## Latihan Singkat A
Salin persis bagian berita tentang dugaan pemerasan bandar narkoba oleh perwira Polda NTB, dari "Berdasarkan informasi yang" sampai "Bidpropam Polda NTB.".
## Latihan Singkat B
Tuliskan lanjutan berita tentang penyelidikan Kompolnas atas dugaan pemerasan bandar narkoba, mulai setelah kalimat terakhir yang ditampilkan.

== Sumber ==

Kompolnas Selidiki Dugaan Pemerasan Bandar Narkoba oleh Oknum Perwira Polda NTB

INDOPOSCO.ID – Komisi Kepolisian Nasional (Kompolnas) turun tangan menyelidiki dugaan pemerasan terhadap seorang bandar narkoba yang diduga dilakukan oleh oknum perwira di Kepolisian Daerah Nusa Tenggara Barat (Polda NTB).
Kasus ini mencuat setelah beredar laporan bahwa oknum perwira tersebut meminta sejumlah uang sebagai “uang tutup kasus” agar bandar narkoba yang ditangkap tidak diproses lebih lanjut.
Komisioner Kompolnas, Irjen (Purn) Ida Oetari Poernamasari, menegaskan bahwa pihaknya sedang mengumpulkan bukti dan memverifikasi kebenaran laporan tersebut.
“Kami tidak akan tinggal diam jika ada dugaan penyalahgunaan wewenang seperti ini,” katanya kepada INDOPOSCO, Selasa (25/2/2025).
“Kami menunggu klarifikasi dari Polda NTB,” imbuhnya.
Sebagai informasi, Pemilik supermarket Ida Mart di Gili Trawangan, Ida Adnawati (46), menjalani pemeriksaan di Polda Nusa Tenggara Barat (NTB).
Sebelumnya, Ida yang ditangkap karena mengedarkan narkotika jenis *magic mushroom* (jamur tahi sapi) mengaku telah diperas oleh seorang perwira menengah Direktorat Reserse Narkoba (Ditresnarkoba) Polda NTB dengan nilai mencapai ratusan juta rupiah.
Berdasarkan informasi yang diperoleh, pemeriksaan terhadap Ida dilakukan berdasarkan surat pemanggilan Nomor SPG/40/11/WAS 2.1/2025/Bidpropam. Ida dipanggil untuk menjalani pemeriksaan pada 10 Februari 2025.
Dalam surat yang beredar, Ida diminta hadir untuk memberikan keterangan sebagai saksi terkait dugaan pelanggaran kode etik profesi Polri yang diduga dilakukan oleh Kasubdit 1 Ditresnarkoba Polda NTB, Kompol DS. Pemeriksaan ini dilakukan oleh akreditor Iptu Ghufron Subeki di ruang pemeriksaan Subbidwabprof Bidpropam Polda NTB.

===
== Baris Data ==

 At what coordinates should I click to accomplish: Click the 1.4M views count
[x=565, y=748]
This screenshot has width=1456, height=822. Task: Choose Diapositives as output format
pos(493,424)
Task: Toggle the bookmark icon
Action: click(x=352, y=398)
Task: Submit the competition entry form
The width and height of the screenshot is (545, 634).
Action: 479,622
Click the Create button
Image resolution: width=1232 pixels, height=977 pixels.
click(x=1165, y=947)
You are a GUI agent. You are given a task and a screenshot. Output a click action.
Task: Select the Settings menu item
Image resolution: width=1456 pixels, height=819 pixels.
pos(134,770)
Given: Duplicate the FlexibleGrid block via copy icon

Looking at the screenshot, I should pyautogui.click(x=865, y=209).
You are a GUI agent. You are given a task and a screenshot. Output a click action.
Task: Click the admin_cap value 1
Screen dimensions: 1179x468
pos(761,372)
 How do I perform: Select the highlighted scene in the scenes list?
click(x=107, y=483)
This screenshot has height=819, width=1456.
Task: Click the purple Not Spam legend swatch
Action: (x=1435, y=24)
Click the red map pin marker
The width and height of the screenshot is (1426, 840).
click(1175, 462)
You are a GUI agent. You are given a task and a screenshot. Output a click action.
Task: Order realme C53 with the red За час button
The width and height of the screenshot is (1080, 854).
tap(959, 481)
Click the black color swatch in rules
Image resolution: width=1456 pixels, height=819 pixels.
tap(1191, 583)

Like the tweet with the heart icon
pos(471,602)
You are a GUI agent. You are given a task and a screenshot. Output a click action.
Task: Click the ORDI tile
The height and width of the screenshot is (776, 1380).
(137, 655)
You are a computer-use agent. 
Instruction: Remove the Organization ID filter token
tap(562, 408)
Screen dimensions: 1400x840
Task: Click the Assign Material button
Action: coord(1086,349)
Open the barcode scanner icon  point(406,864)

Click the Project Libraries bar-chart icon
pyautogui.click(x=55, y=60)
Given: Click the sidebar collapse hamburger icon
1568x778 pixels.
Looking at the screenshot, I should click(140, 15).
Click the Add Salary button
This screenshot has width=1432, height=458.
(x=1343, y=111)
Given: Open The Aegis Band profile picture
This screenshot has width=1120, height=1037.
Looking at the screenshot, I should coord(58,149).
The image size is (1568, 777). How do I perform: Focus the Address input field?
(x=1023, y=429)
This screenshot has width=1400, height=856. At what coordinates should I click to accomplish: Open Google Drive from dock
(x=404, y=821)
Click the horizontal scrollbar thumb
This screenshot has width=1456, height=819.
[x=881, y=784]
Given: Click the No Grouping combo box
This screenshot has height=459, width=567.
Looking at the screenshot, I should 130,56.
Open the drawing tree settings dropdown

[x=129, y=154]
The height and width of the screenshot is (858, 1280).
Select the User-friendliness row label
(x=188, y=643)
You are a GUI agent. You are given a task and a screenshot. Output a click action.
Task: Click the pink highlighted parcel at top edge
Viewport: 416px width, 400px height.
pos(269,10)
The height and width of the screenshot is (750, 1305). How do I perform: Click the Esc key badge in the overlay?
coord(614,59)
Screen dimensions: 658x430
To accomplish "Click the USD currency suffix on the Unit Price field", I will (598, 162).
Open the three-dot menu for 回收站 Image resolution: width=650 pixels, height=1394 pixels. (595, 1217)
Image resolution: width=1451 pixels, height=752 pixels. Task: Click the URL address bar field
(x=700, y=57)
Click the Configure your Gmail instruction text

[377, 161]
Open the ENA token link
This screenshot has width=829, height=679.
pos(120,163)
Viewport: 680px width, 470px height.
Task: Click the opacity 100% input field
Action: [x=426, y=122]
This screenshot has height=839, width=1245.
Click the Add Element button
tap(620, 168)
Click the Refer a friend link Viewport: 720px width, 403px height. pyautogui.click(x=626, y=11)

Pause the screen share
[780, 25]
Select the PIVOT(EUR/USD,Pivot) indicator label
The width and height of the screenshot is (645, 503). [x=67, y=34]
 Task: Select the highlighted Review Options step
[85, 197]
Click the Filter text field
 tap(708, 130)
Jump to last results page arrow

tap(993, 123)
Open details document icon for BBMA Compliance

===

## Jawaban Tugas A
Berdasarkan informasi yang diperoleh, pemeriksaan terhadap Ida dilakukan berdasarkan surat pemanggilan Nomor SPG/40/11/WAS 2.1/2025/Bidpropam. Ida dipanggil untuk menjalani pemeriksaan pada 10 Februari 2025.
Dalam surat yang beredar, Ida diminta hadir untuk memberikan keterangan sebagai saksi terkait dugaan pelanggaran kode etik profesi Polri yang diduga dilakukan oleh Kasubdit 1 Ditresnarkoba Polda NTB, Kompol DS. Pemeriksaan ini dilakukan oleh akreditor Iptu Ghufron Subeki di ruang pemeriksaan Subbidwabprof Bidpropam Polda NTB.

## Jawaban Tugas B
“Dugaan adanya permintaan sejumlah uang dari Ida Adnawati untuk membantu dalam penanganan kasus narkotika jenis *magic mushroom*,” demikian isi surat tersebut.
Saat dikonfirmasi, Iptu Ghufron Subeki belum memberikan tanggapan, baik melalui panggilan telepon maupun pesan WhatsApp.
Sementara itu, Kepala Bidang Propam Polda NTB, Kombes Dedy Darmawansyah, menyarankan agar konfirmasi lebih lanjut dilakukan kepada Kepala Bidang Humas Polda NTB. “Konfirmasi ke Kabid Humas, ya. Mohon maaf,” ujar Dedy singkat pada Jumat (21/2/2025).
Kabid Humas Polda NTB, Kombes Muhammad Kholid, juga belum memberikan penjelasan rinci terkait kasus ini. “Saya cek dulu, ya,” jawabnya singkat.
Di pihak lain, kuasa hukum Ida Adnawati, Lalu Anton Hariawan, berharap Bidang Propam Polda NTB bersikap transparan dalam menangani laporan dugaan pemerasan yang dilakukan oleh penyidik Ditresnarkoba Polda NTB.
“Kami meminta kejelasan mengenai perkembangan laporan kami,” ungkap Lalu Anton Hariawan.
Saat ini, Ida masih menjalani persidangan di Pengadilan Negeri Mataram. Meskipun telah menghadirkan saksi dan bukti dalam persidangan, Anton menyayangkan tuntutan tinggi yang diajukan oleh Jaksa Penuntut Umum (JPU) terhadap kliennya.
Menurut Anton, beberapa minggu lalu, dua anggota polisi mengembalikan uang dengan nominal Rp 100 juta dan Rp 150 juta. “Mungkin mereka khawatir laporan ini diproses oleh Propam Polda NTB,” ujarnya.
Dalam persidangan, Ida Adnawati dituntut hukuman penjara selama delapan tahun karena dinyatakan bersalah melakukan pemufakatan jahat dalam menyimpan, menguasai, atau menyediakan narkotika golongan I. Ia didakwa melanggar Pasal 111 Ayat (1) juncto Pasal 132 Ayat (2) Undang-Undang Nomor 35 Tahun 2009 tentang Narkotika.
Sebelumnya, Ida yang ditangkap karena menjual *magic mushroom* kepada wisatawan asing mengaku telah diperas oleh perwira menengah Ditresnarkoba Polda NTB. Atas kejadian tersebut, ia kemudian melaporkan kasus ini ke Mabes Polri.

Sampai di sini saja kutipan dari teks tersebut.